Maintain an Effective Sexual Harassment Policy

Under federal law to be able to take advantage of the affirmative defense, an employer must first be able to prove that it exercised reasonable care to prevent and correct harassment in the workplace.  Recent sexual harassment court cases law has indicated that to satisfy this element, an employer must maintain a written policy on sexual harassment, disseminate it to employees and enforce it.  Training managers and employees will go a long way to show an employer's commitment to enforce its anti-harassment policy.  Of course, the training should explain the different forms of harassment prohibited by the policy, examples of sexual harassment, as well as the complaint in-take procedures.

If an employer does business with the City and County of Honolulu, it may be required to adopt specific harassment guidelines, including time deadlines for the investigation and determination of a complaint.

Identify Potential Harassment Issues That Require Investigation

The most obvious situation in which an employer's obligation to investigate cases of sexual harassment in the workplace involves a complaint by an employee.

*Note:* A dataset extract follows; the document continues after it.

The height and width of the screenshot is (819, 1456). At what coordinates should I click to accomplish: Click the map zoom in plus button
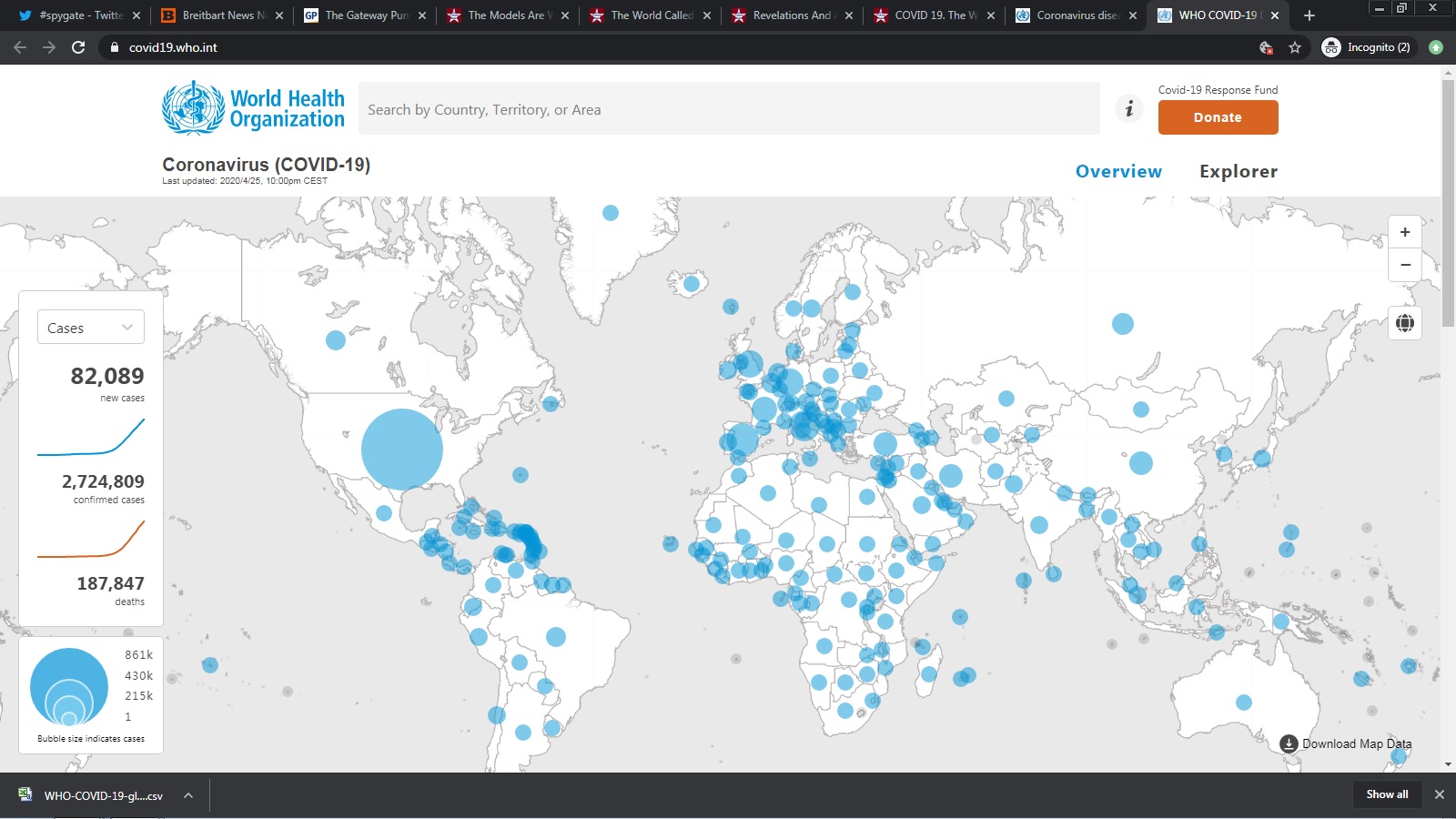coord(1405,232)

Often, however, employees mention bothersome conduct that may constitute prohibited harassment to their supervisors but request that the supervisors take no action or maintain confidentiality.  

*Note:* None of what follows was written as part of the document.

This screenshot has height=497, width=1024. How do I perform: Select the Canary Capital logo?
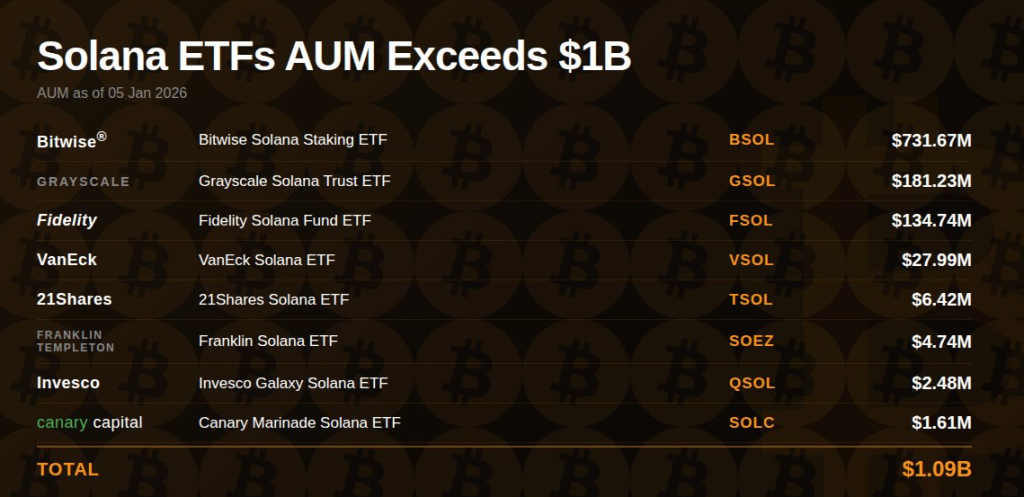[89, 423]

In Hawaii, once a supervisor or manager is aware of prohibited harassment, the employer is deemed to have knowledge and will be liable to the harassment regardless of whether management was made aware of the situation.  In general, even if the employee requests that the employer take no action, an investigation should be conducted.  The employer should not defer to the employee's request for inaction or confidentiality.  The employee does not have adequate information to determine whether action should be taken.  For example, unbeknownst to the employee, the alleged harasser may have engaged in similar behavior in the past or presently may be engaging in even more egregious behavior toward other employees.  The prudent employer will undertake an investigation to determine the scope of the problem and independently assess whether any action is necessary.

If an employee refuses to cooperate with an investigation, at minimum the employer should document its attempts to conduct an investigation and the employee's refusal to provide necessary information.  Refresher training on the no-harassment policy may be warranted to that workgroup.

Even if no employee complains about harassment, the employer should undertake an investigation of harassment of which it has knowledge.  If a manager observes what appears to be unwanted sexual conduct directed at an employee in the workplace, the manager should investigate. Managers also should investigate if the person who complains is someone other than the employee who is allegedly being harassed.  Receipt of an anonymous letter complaining of harassment or vague complaints made by employees who refuse to identify any alleged harassers also may trigger the duty to investigate.  It is important that employers train their managers and supervisors to be proactive in this area of personnel law because of the potential liability for themselves and the company. Any questions from managers and supervisors about what may be prohibited harassment should be directed to human resources or senior management for determination.